There’s no flour or dairy used in this recipe and there’s no need for any of that. The starch comes from the potatoes, the rest of the flavor is provided by sauerkraut, making this stew truly comforting. It’ll definitely fill you up and give you all that energy you need for shoveling snow. Or if it’s the other way around and you’re coming home from the cold, it’ll warm you up like a fireplace would.
Comfortably serves 3 people.
- 2 tablespoons olive oil
- 1 large onion, finely chopped
- 2 large garlic cloves, grated
- 700g (1.5 pounds) potatoes, peeled and diced
- 500ml (1 pint) vegetable stock (or water)
- 400g (14 oz) whole peeled tomatoes, chopped
- 500g (17.5 oz) sauerkraut
- 1 bay leaf
- 1 teaspoon sweet smoked paprika
- 1/2 teaspoon hot smoked paprika
- 1/4 teaspoon ground cumin
- 1 tablespoon tomato paste
- 1/4 teaspoon ground nutmeg
- 1/2 teaspoon granulated sugar
- 1 teaspoon salt + more to taste
- Over medium high heat warm up the oil in a large pot. Add the onions and cook for 3-5 minutes, until soft and lightly browned. Add garlic, cook until fragrant, then the potatoes and stir for 30 seconds. Next add all vegetable stock, stir and cover the pot.
- Bring to a boil, then let simmering (lower the heat if necessary) for 20 minutes, stirring occasionally.
- Rinse sauerkraut under cold water, until some of the sour taste is gone. Add to the potatoes along with chopped tomatoes and stir until incorporated.

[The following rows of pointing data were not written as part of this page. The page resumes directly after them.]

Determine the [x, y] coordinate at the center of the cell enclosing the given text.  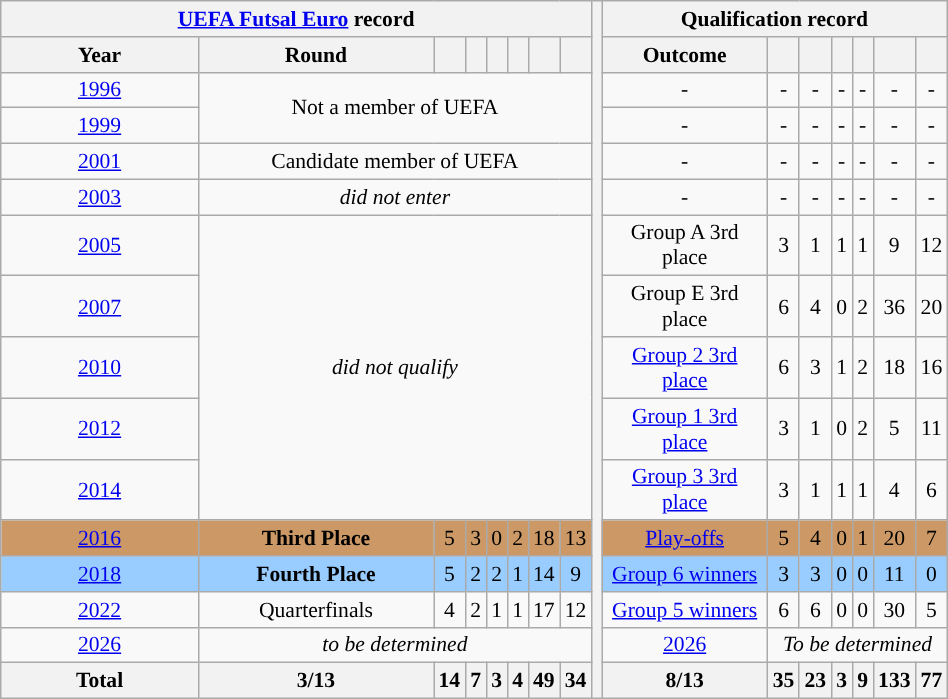
23 [815, 681]
Fourth Place [316, 574]
2018 [100, 574]
2007 [100, 306]
Play-offs [685, 539]
2012 [100, 428]
1996 [100, 90]
Qualification record [775, 19]
Not a member of UEFA [394, 108]
1999 [100, 126]
3/13 [316, 681]
77 [932, 681]
2001 [100, 162]
Group 1 3rd place [685, 428]
17 [544, 610]
Third Place [316, 539]
35 [784, 681]
to be determined [394, 645]
did not qualify [394, 368]
34 [576, 681]
did not enter [394, 197]
16 [932, 368]
Round [316, 55]
Candidate member of UEFA [394, 162]
Group 6 winners [685, 574]
133 [894, 681]
2005 [100, 246]
To be determined [858, 645]
Year [100, 55]
Total [100, 681]
Quarterfinals [316, 610]
UEFA Futsal Euro record [296, 19]
2010 [100, 368]
2014 [100, 490]
2016 [100, 539]
Outcome [685, 55]
Group 3 3rd place [685, 490]
2003 [100, 197]
8/13 [685, 681]
30 [894, 610]
Group A 3rd place [685, 246]
49 [544, 681]
Group 5 winners [685, 610]
Group E 3rd place [685, 306]
13 [576, 539]
Group 2 3rd place [685, 368]
36 [894, 306]
2022 [100, 610]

- Whisk in the rest of ingredients. With a spatula or fork pull the sauerkraut over the potatoes, so those are hidden underneath. Cover pot with lid and cook like this for another 25-30 minutes, stirring occasionally, until potatoes are fully cooked and sauerkraut is tender.
- Remove from heat, taste to see if it needs more salt. Serve warm.
Although sauerkraut is great just as it is, I always rinse it when making this stew because I find it to be too sour when not rinsed. As you make this recipe several times, you can adjust it to your taste in case you want it more/less sour.